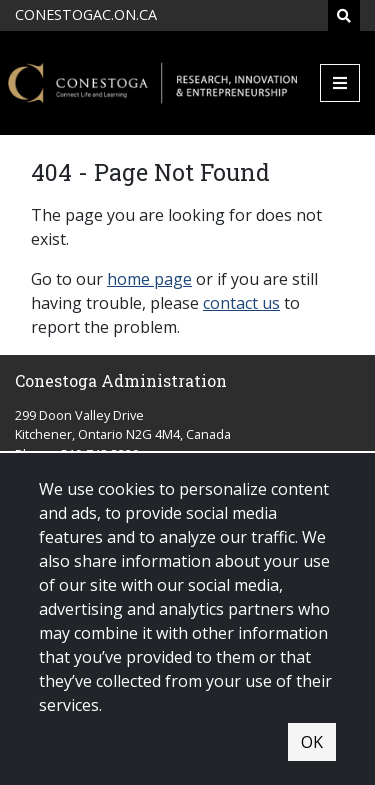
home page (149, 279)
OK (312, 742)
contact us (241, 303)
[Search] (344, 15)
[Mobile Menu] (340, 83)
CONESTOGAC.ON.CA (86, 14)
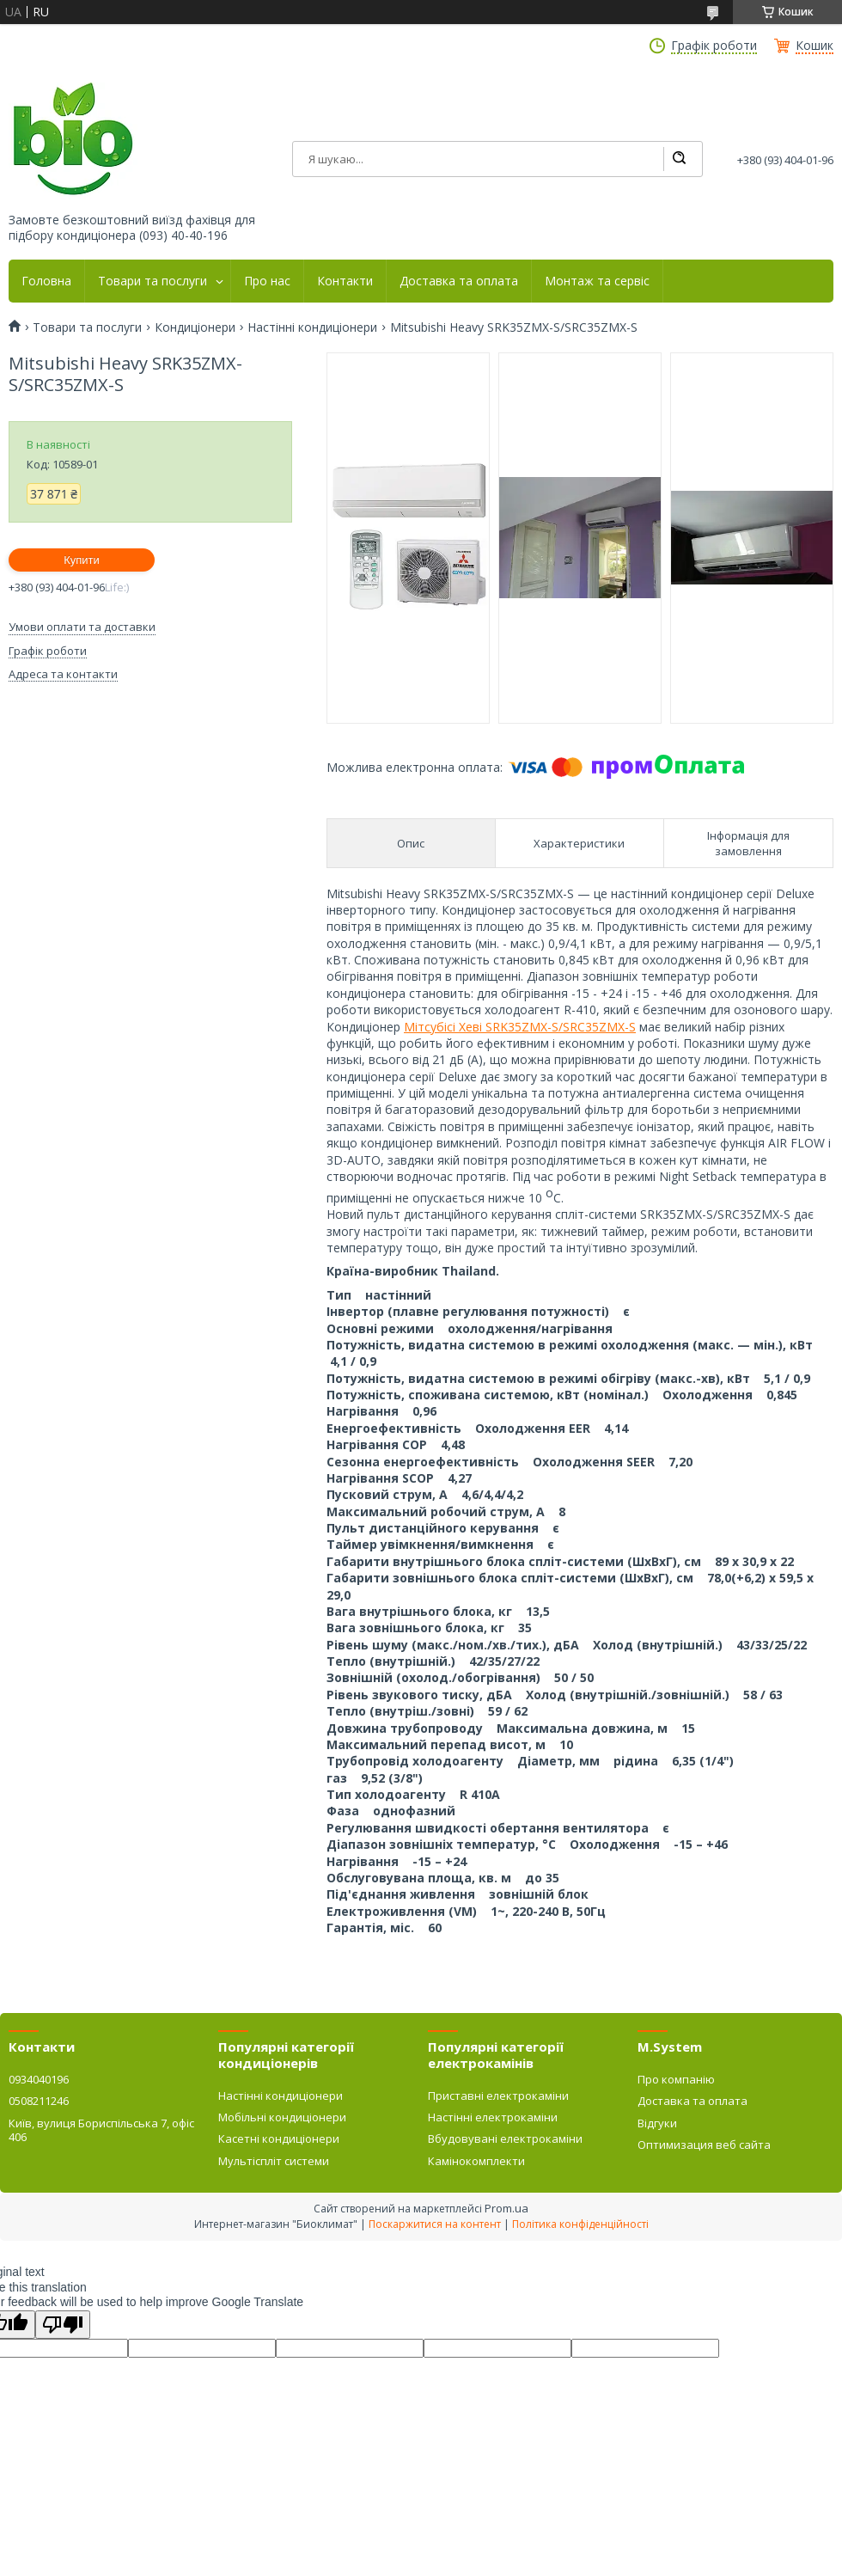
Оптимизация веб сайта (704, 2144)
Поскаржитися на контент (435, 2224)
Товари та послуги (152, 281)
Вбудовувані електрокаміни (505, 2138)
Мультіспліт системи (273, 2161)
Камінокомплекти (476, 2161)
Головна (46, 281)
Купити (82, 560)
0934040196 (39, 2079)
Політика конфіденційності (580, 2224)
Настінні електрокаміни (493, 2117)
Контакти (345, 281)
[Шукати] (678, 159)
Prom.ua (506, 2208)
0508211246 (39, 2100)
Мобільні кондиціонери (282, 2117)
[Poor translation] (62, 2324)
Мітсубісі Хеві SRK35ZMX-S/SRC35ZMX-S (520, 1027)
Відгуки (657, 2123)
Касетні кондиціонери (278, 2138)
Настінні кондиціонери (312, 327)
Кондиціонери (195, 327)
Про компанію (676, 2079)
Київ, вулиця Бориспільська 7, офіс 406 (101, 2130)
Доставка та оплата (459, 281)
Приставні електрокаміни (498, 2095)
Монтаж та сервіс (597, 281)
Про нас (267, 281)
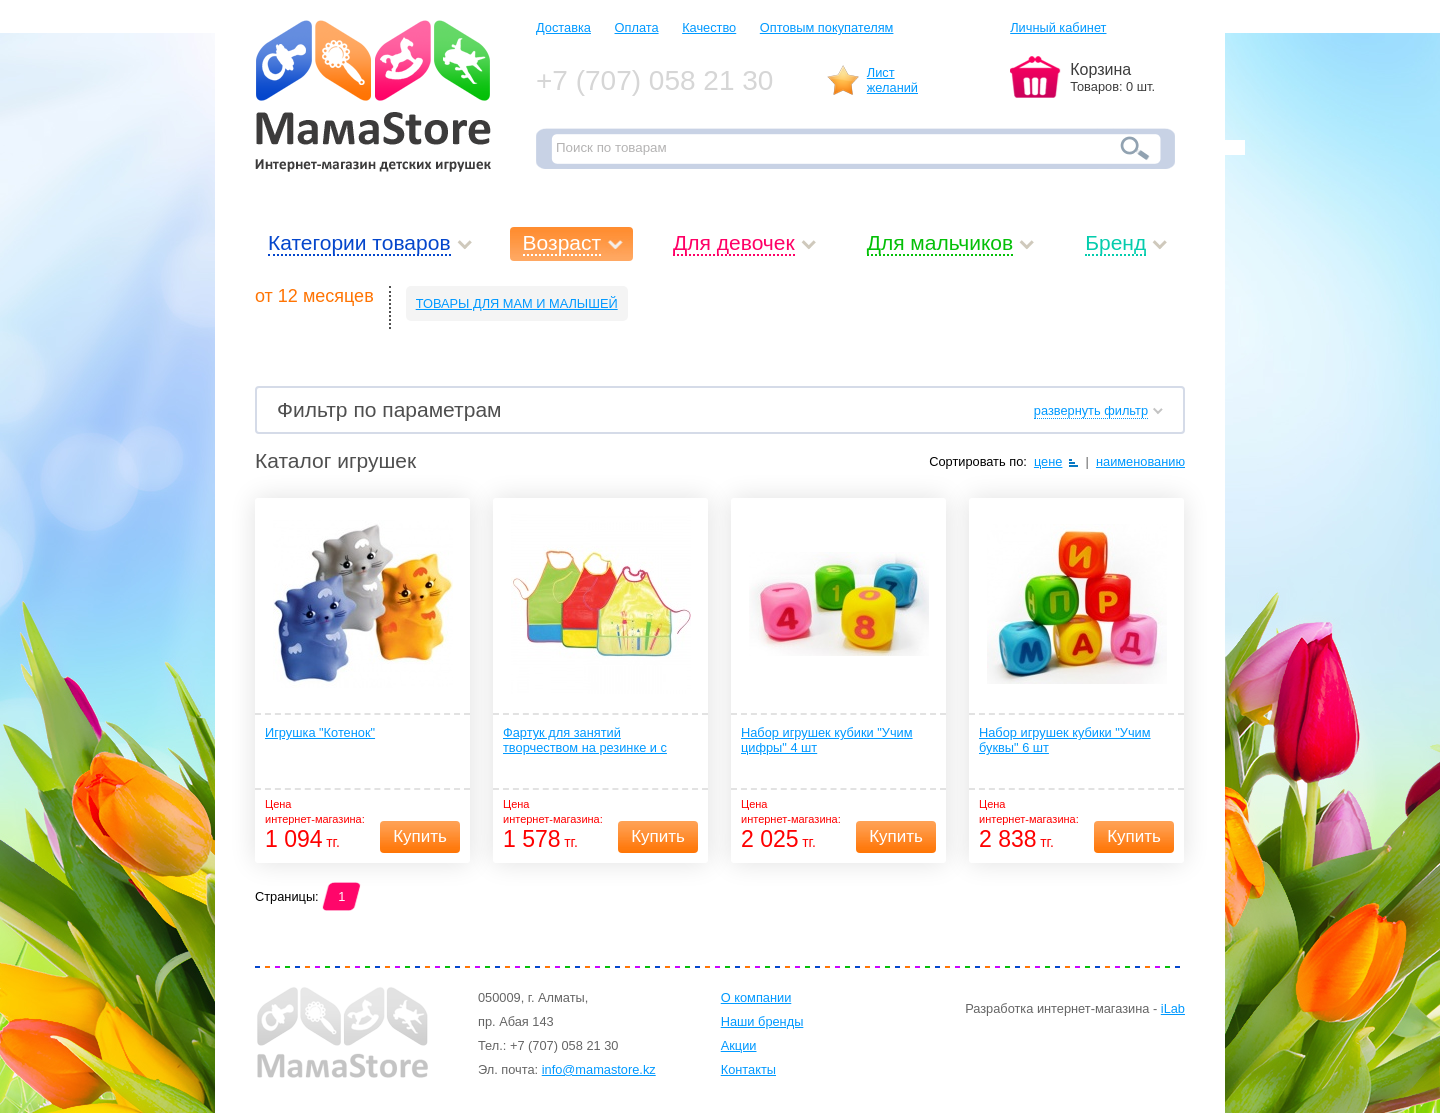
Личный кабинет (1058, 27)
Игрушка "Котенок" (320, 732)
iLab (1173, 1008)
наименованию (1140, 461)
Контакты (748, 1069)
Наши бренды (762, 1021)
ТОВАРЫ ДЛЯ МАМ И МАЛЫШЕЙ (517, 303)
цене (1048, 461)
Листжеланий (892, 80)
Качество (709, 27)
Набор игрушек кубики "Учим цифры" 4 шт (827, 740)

......

WHAT YOU ARE ASKED TO DO:
Update all of the items above by changing "home page" to "start page" and leaving every other part unchanged. Omit the pictures from the rewritten list.

SOLUTION TO THIS EXERCISE:
start page (149, 279)
OK (312, 742)
contact us (241, 303)
[Search] (344, 15)
[Mobile Menu] (340, 83)
CONESTOGAC.ON.CA (86, 14)
Оптимизация веб сайта (704, 2144)
Поскаржитися на контент (435, 2224)
Товари та послуги (152, 281)
Вбудовувані електрокаміни (505, 2138)
Мультіспліт системи (273, 2161)
Камінокомплекти (476, 2161)
Головна (46, 281)
Купити (82, 560)
0934040196 (39, 2079)
Політика конфіденційності (580, 2224)
Настінні електрокаміни (493, 2117)
Контакти (345, 281)
[Шукати] (678, 159)
Prom.ua (506, 2208)
0508211246 (39, 2100)
Мобільні кондиціонери (282, 2117)
[Poor translation] (62, 2324)
Мітсубісі Хеві SRK35ZMX-S/SRC35ZMX-S (520, 1027)
Відгуки (657, 2123)
Касетні кондиціонери (278, 2138)
Настінні кондиціонери (312, 327)
Кондиціонери (195, 327)
Про компанію (676, 2079)
Київ, вулиця Бориспільська 7, офіс 406 (101, 2130)
Доставка та оплата (459, 281)
Приставні електрокаміни (498, 2095)
Монтаж та сервіс (597, 281)
Про нас (267, 281)
Личный кабинет (1058, 27)
Игрушка "Котенок" (320, 732)
iLab (1173, 1008)
наименованию (1140, 461)
Контакты (748, 1069)
Наши бренды (762, 1021)
ТОВАРЫ ДЛЯ МАМ И МАЛЫШЕЙ (517, 303)
цене (1048, 461)
Листжеланий (892, 80)
Качество (709, 27)
Набор игрушек кубики "Учим цифры" 4 шт (827, 740)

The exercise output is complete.